--- WHAT YOU ARE ASKED TO DO ---
Your response should consist of the records below, repeated exactly.

[TASK INPUTS]

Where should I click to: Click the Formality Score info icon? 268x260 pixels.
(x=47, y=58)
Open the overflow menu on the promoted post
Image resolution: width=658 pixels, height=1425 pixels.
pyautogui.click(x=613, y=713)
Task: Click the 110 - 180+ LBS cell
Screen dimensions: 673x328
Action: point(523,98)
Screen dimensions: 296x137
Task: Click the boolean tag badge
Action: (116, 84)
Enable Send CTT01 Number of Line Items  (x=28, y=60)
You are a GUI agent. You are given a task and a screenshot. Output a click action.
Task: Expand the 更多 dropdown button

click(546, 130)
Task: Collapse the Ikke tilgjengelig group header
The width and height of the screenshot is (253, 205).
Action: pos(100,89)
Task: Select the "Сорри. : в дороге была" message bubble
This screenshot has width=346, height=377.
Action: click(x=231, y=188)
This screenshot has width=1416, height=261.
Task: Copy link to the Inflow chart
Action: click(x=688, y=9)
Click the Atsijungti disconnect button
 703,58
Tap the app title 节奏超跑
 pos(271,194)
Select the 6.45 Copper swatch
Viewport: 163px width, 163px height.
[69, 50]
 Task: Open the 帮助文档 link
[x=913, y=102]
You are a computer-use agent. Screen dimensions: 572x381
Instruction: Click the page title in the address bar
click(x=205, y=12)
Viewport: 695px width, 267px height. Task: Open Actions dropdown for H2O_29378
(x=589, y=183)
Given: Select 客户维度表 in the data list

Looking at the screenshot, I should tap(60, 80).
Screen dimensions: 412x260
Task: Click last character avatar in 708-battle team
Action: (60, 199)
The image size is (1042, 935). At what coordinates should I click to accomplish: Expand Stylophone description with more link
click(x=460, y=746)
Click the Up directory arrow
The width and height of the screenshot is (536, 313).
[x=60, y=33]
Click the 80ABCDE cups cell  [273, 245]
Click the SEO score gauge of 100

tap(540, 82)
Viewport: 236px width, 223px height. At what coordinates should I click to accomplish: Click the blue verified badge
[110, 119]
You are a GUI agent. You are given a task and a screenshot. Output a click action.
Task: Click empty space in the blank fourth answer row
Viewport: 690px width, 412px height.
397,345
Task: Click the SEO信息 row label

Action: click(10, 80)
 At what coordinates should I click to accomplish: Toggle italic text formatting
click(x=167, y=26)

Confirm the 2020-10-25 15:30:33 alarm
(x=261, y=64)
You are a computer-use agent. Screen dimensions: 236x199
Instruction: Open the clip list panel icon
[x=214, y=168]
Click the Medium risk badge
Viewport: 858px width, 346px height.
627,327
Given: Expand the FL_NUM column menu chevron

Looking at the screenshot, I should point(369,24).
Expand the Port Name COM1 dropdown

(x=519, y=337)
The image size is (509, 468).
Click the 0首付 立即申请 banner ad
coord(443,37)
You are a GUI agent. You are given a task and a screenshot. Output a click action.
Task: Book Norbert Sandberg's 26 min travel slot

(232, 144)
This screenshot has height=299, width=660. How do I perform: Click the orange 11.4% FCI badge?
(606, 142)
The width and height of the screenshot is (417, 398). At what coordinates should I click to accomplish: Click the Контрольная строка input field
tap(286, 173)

[/TASK INPUTS]

--- EXERCISE RESPONSE ---
Where should I click to: Click the Formality Score info icon? 268x260 pixels.
(x=47, y=58)
Open the overflow menu on the promoted post
Image resolution: width=658 pixels, height=1425 pixels.
pyautogui.click(x=613, y=713)
Task: Click the 110 - 180+ LBS cell
Screen dimensions: 673x328
Action: point(523,98)
Screen dimensions: 296x137
Task: Click the boolean tag badge
Action: (116, 84)
Enable Send CTT01 Number of Line Items  (x=28, y=60)
You are a GUI agent. You are given a task and a screenshot. Output a click action.
Task: Expand the 更多 dropdown button

click(546, 130)
Task: Collapse the Ikke tilgjengelig group header
The width and height of the screenshot is (253, 205).
Action: pos(100,89)
Task: Select the "Сорри. : в дороге была" message bubble
This screenshot has width=346, height=377.
Action: click(x=231, y=188)
This screenshot has width=1416, height=261.
Task: Copy link to the Inflow chart
Action: click(x=688, y=9)
Click the Atsijungti disconnect button
 703,58
Tap the app title 节奏超跑
 pos(271,194)
Select the 6.45 Copper swatch
Viewport: 163px width, 163px height.
[69, 50]
 Task: Open the 帮助文档 link
[x=913, y=102]
You are a computer-use agent. Screen dimensions: 572x381
Instruction: Click the page title in the address bar
click(x=205, y=12)
Viewport: 695px width, 267px height. Task: Open Actions dropdown for H2O_29378
(x=589, y=183)
Given: Select 客户维度表 in the data list

Looking at the screenshot, I should tap(60, 80).
Screen dimensions: 412x260
Task: Click last character avatar in 708-battle team
Action: (60, 199)
The image size is (1042, 935). At what coordinates should I click to accomplish: Expand Stylophone description with more link
click(x=460, y=746)
Click the Up directory arrow
The width and height of the screenshot is (536, 313).
[x=60, y=33]
Click the 80ABCDE cups cell  [273, 245]
Click the SEO score gauge of 100

tap(540, 82)
Viewport: 236px width, 223px height. At what coordinates should I click to accomplish: Click the blue verified badge
[110, 119]
You are a GUI agent. You are given a task and a screenshot. Output a click action.
Task: Click empty space in the blank fourth answer row
Viewport: 690px width, 412px height.
397,345
Task: Click the SEO信息 row label

Action: click(10, 80)
 At what coordinates should I click to accomplish: Toggle italic text formatting
click(x=167, y=26)

Confirm the 2020-10-25 15:30:33 alarm
(x=261, y=64)
You are a computer-use agent. Screen dimensions: 236x199
Instruction: Open the clip list panel icon
[x=214, y=168]
Click the Medium risk badge
Viewport: 858px width, 346px height.
627,327
Given: Expand the FL_NUM column menu chevron

Looking at the screenshot, I should point(369,24).
Expand the Port Name COM1 dropdown

(x=519, y=337)
The image size is (509, 468).
Click the 0首付 立即申请 banner ad
coord(443,37)
You are a GUI agent. You are given a task and a screenshot. Output a click action.
Task: Book Norbert Sandberg's 26 min travel slot

(232, 144)
This screenshot has height=299, width=660. How do I perform: Click the orange 11.4% FCI badge?
(606, 142)
The width and height of the screenshot is (417, 398). At what coordinates should I click to accomplish: Click the Контрольная строка input field
tap(286, 173)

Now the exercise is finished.